Sosa-Barrios R Haridian, Burguera Victor, Rodriguez-Mendiola Nuria, Galeano Cristina, Elias Sandra, Ruiz-Roso Gloria, Jimenez-Alvaro Sara, Liaño Fernando, Rivera-Gorrin Maite
Nephrology Department. Ramon y Cajal University Hospital, Madrid, Spain.
Spanish Group of Diagnostic and Interventional Nephrology, Spanish Society of Nephrology, Madrid, Spain.
BMC Nephrol. 2017 Dec 20;18(1):365. doi: 10.1186/s12882-017-0786-0.
Percutaneous renal biopsy (PRB) is an important technique providing relevant information to guide diagnosis and treatment in renal disease. As an invasive procedure it has complications. Most studies up to date have analysed complications related to bleeding. We report the largest single-center experience on routine Doppler ultrasound (US) assessment post PRB, showing incidence and natural history of arteriovenous fistulae (AVF) post PRB.
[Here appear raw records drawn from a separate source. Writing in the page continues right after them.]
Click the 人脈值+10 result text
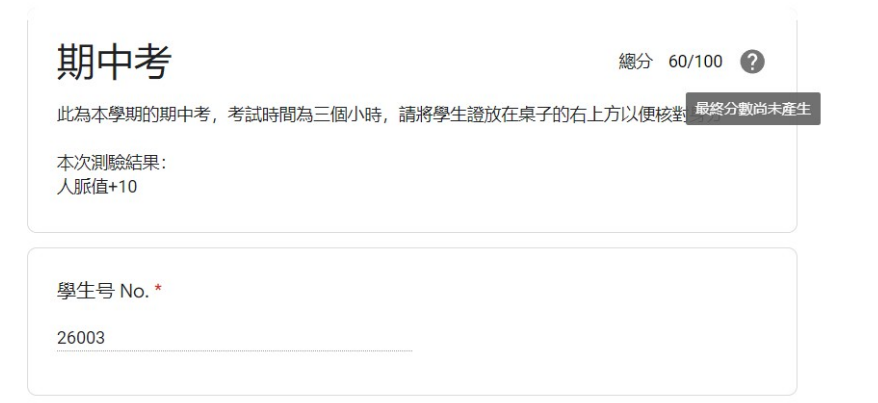Screen dimensions: 878x403 pos(97,187)
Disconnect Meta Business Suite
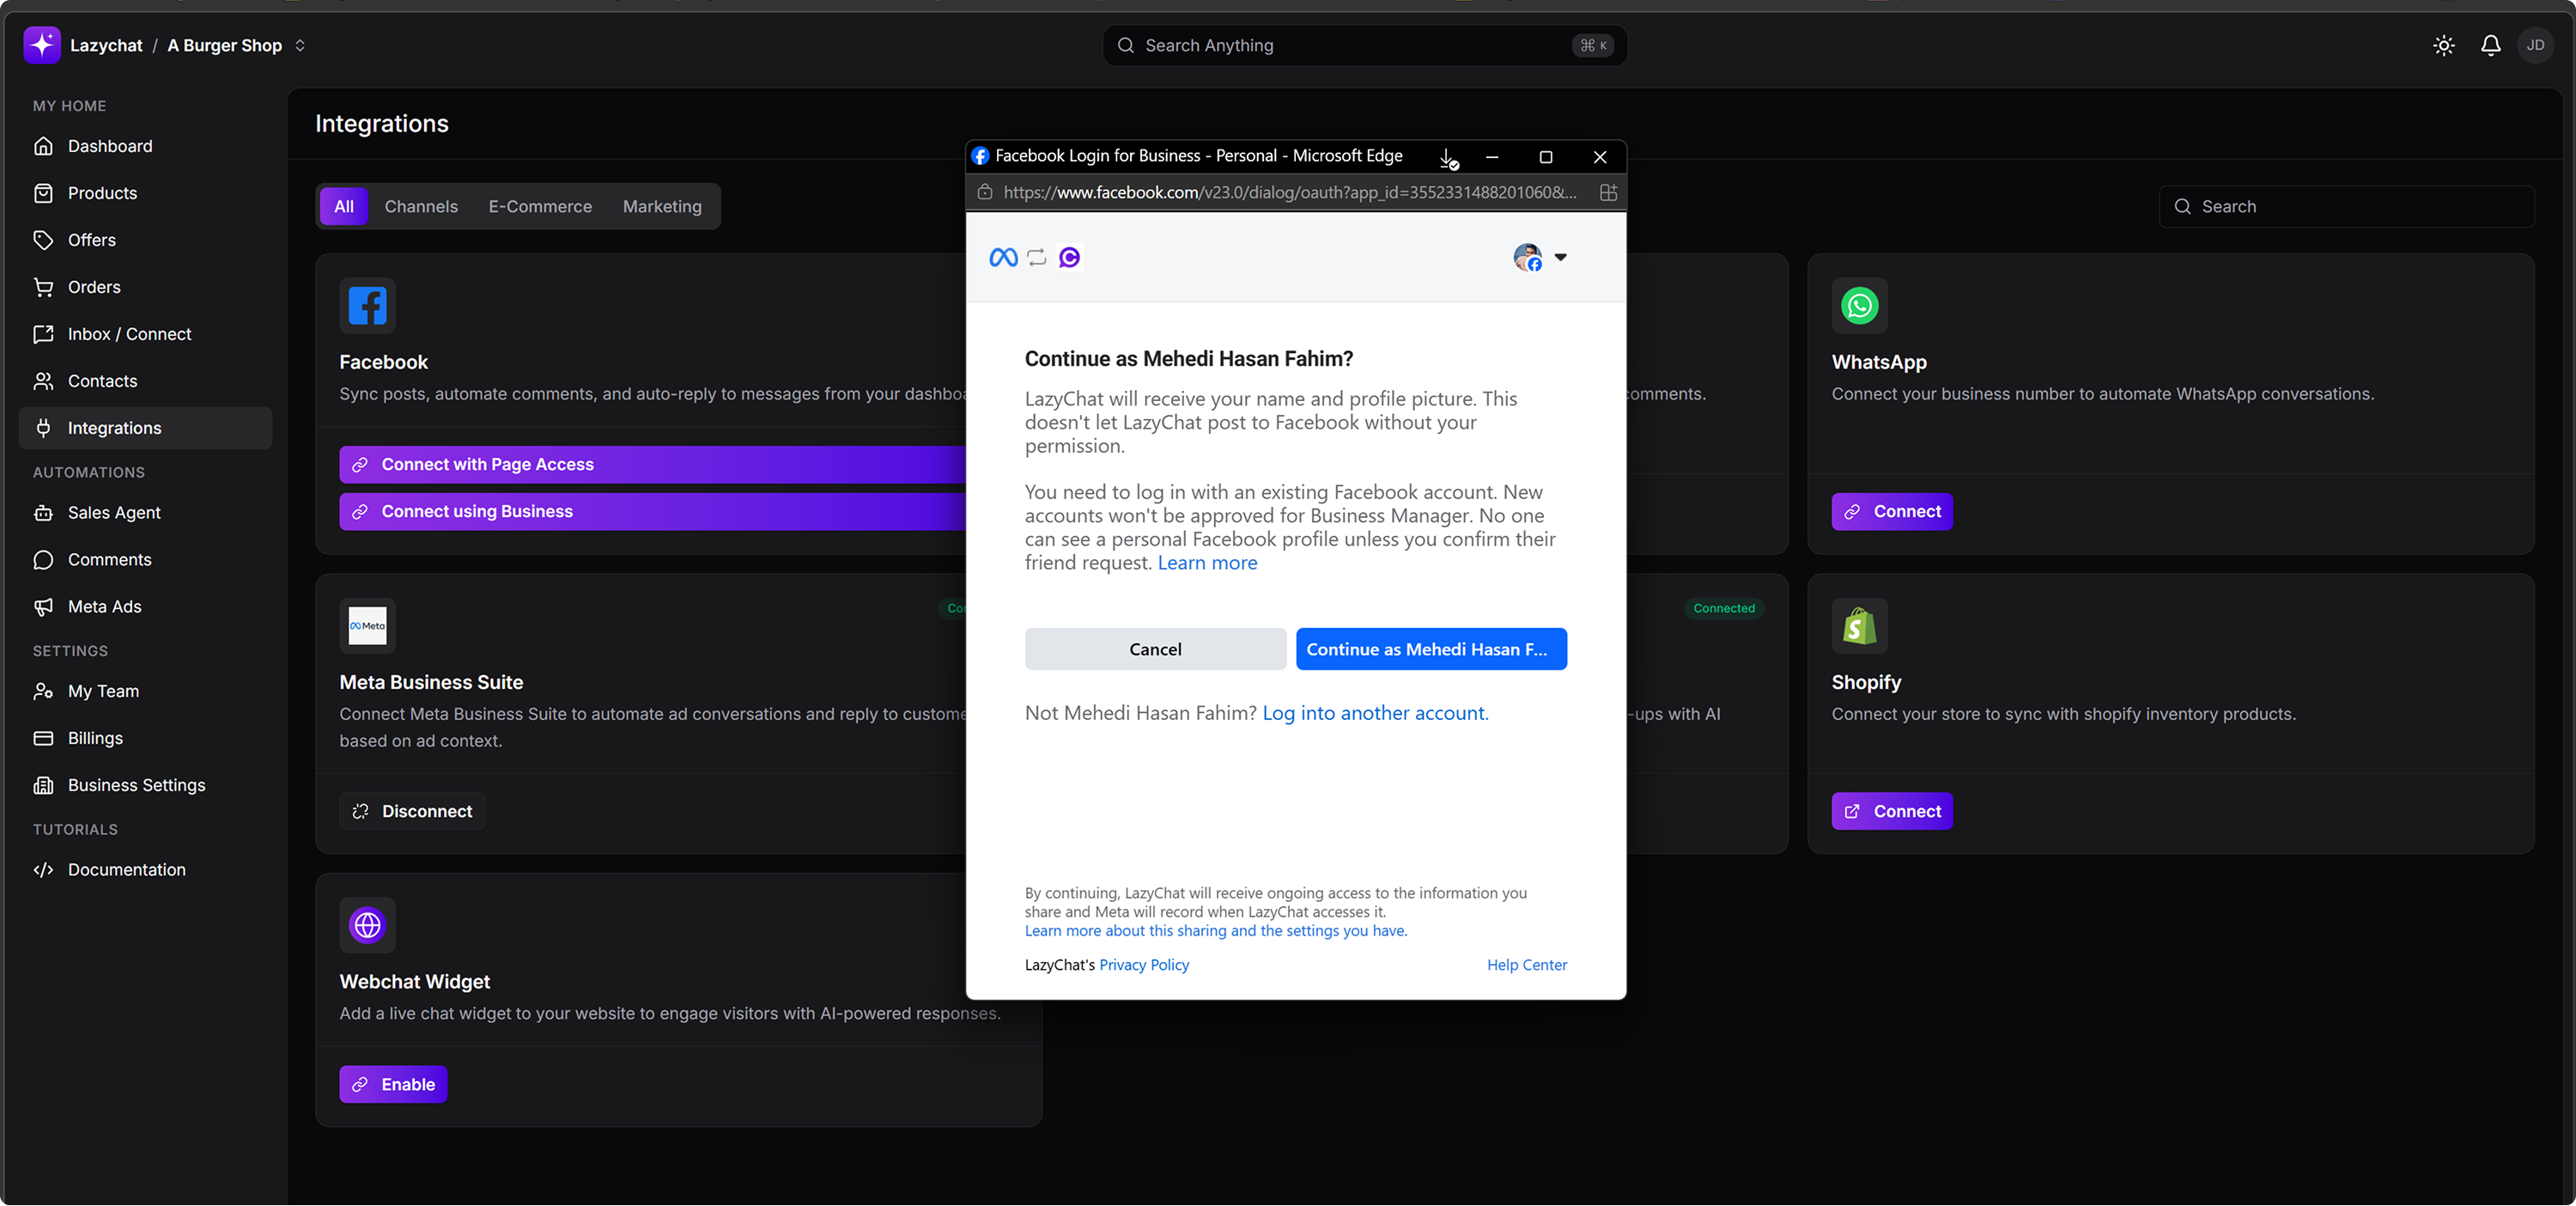The image size is (2576, 1206). 412,811
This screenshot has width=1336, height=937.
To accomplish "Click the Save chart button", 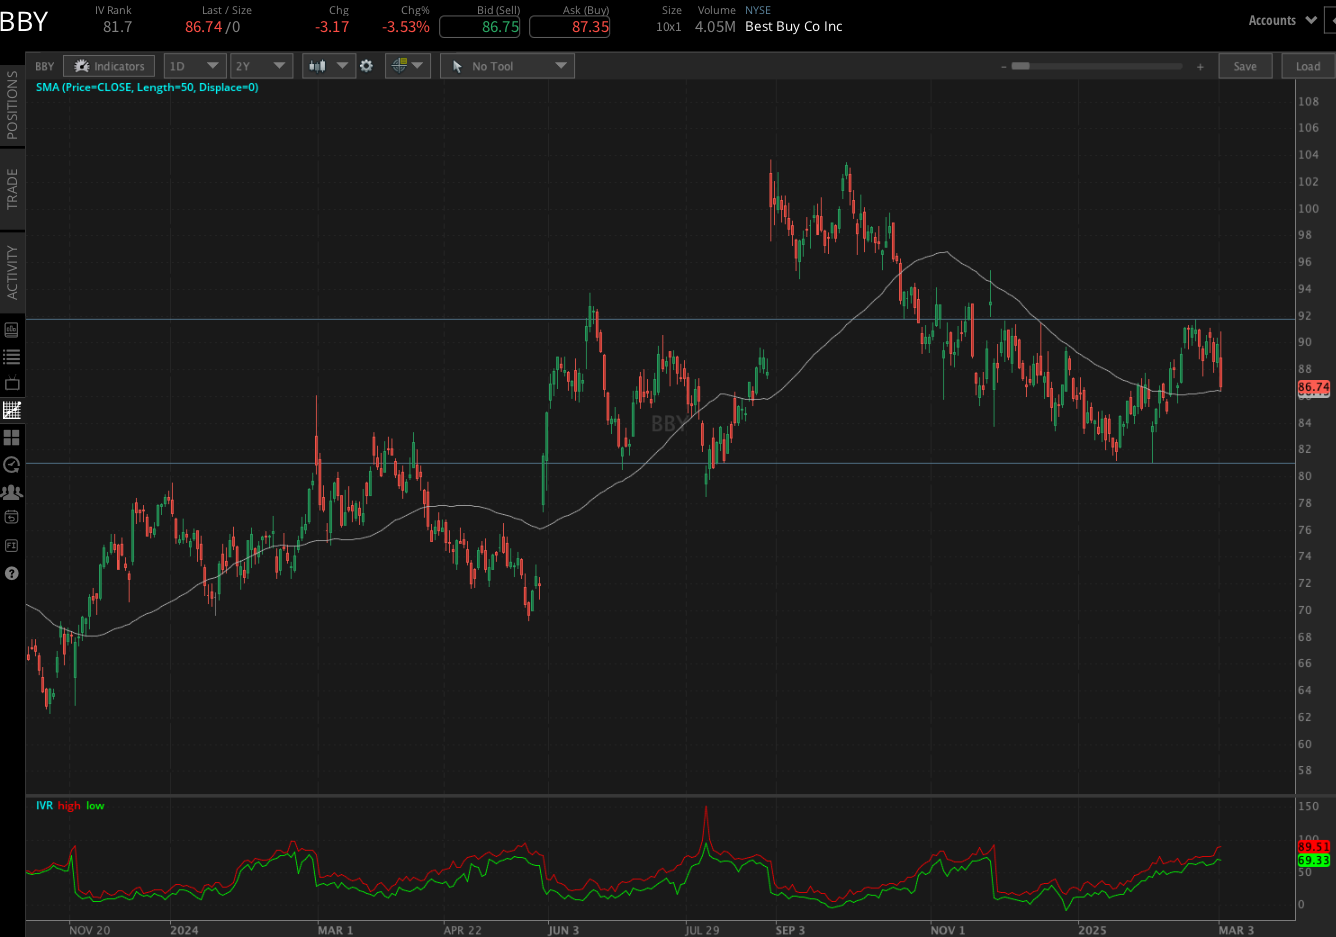I will point(1245,66).
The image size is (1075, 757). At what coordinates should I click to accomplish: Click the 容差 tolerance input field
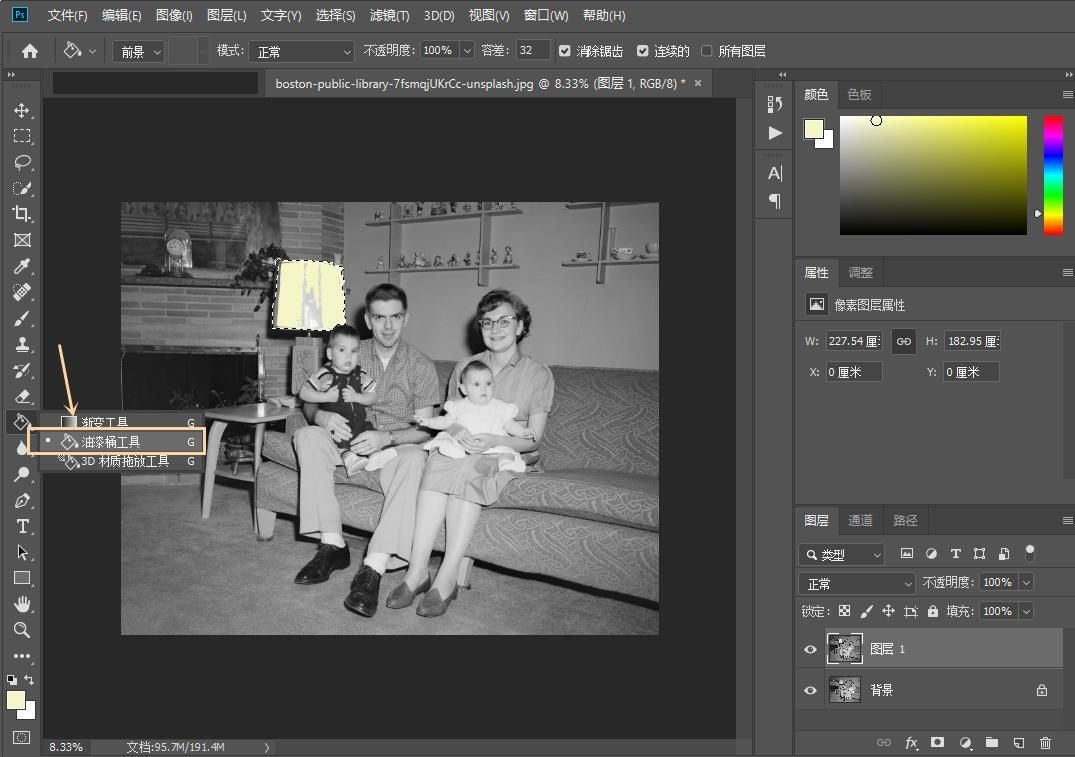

We retrospectively analysed 327 consecutive adult PRB performed at Ramon Cajal University Hospital between January 2011 and December 2014. All biopsies were done under real-time US guidance by a trained nephrologist. Routine Doppler mapping and kidney US was done within 24 h post biopsy regardless of symptoms. Comorbidities, full blood count, clotting, bleeding time and blood pressure were recorded at the time of biopsy. Post biopsy protocol included vitals and urine void checked visually for haematuria. Logistic regression was used to investigate links between AVF, needle size, correcting for potential confounding variables.
46,5% were kidney transplants and 53,5% were native biopsies. Diagnostic material was obtained in 90,5% (142 grafts and 154 native). Forty-seven AVF's (14.37%) were identified with routine kidney Doppler mapping, 95% asymptomatic (n = 45), 28 in grafts (18.4%) and 17 natives (9.7%) (p-value 0.7). Both groups were comparable in terms of comorbidities, passes, cylinders or biopsy yield (p-value NS). 80% were <1 cm in size and 46.6% closed spontaneously in less than 30 days (range 3-151). Larger AVF's (1-2 cm) took a mean of 52 days to closure (range 13-151). Needle size was not statistically significant factor for AVF (p-value 0.71).
Contrary to historical data published, AVF's are a common complication post PRB that can be easily missed. Routine US Doppler mapping performed by trained staff is a cost-effective, non-invasive tool to diagnose and follow up AVF's, helping to assess management.
经皮肾活检(PRB)是一项重要技术,可为肾脏疾病的诊断和治疗提供相关信息。作为一种侵入性操作,它存在并发症。迄今为止,大多数研究分析了与出血相关的并发症。我们报告了关于PRB术后常规多普勒超声(US)评估的最大单中心经验,展示了PRB术后动静脉瘘(AVF)的发生率和自然病程。
我们回顾性分析了2011年1月至2014年12月在拉蒙·卡哈尔大学医院连续进行的327例成人PRB。所有活检均在经过培训的肾病学家实时超声引导下进行。无论有无症状,均在活检后24小时内进行常规多普勒成像和肾脏超声检查。在活检时记录合并症、全血细胞计数、凝血、出血时间和血压。活检后方案包括检查生命体征和肉眼观察尿液中是否有血尿。采用逻辑回归分析来研究AVF、针大小之间的联系,并校正潜在的混杂变量。
46.5%为肾移植患者,53.5%为自体肾活检患者。90.5%(142例移植肾和154例自体肾)获取到了诊断材料。通过常规肾脏多普勒成像发现47例AVF(14.37%),95%无症状(n = 45),其中28例在移植肾中(18.4%),17例在自体肾中(9.7%)(p值0.7)。两组在合并症、穿刺次数、柱状组织或活检取材率方面具有可比性(p值无统计学意义)。80%的AVF大小<1 cm,46.6%在30天内(范围3 - 151天)自发闭合。较大的AVF(1 - 2 cm)平均52天闭合(范围13 - 151天)。针大小对AVF而言不是统计学上的显著因素(p值0.71)。
与已发表的历史数据相反,AVF是PRB术后常见的并发症,很容易被漏诊。由经过培训的人员进行常规超声多普勒成像,是诊断和随访AVF的一种经济有效的非侵入性工具,有助于评估治疗管理。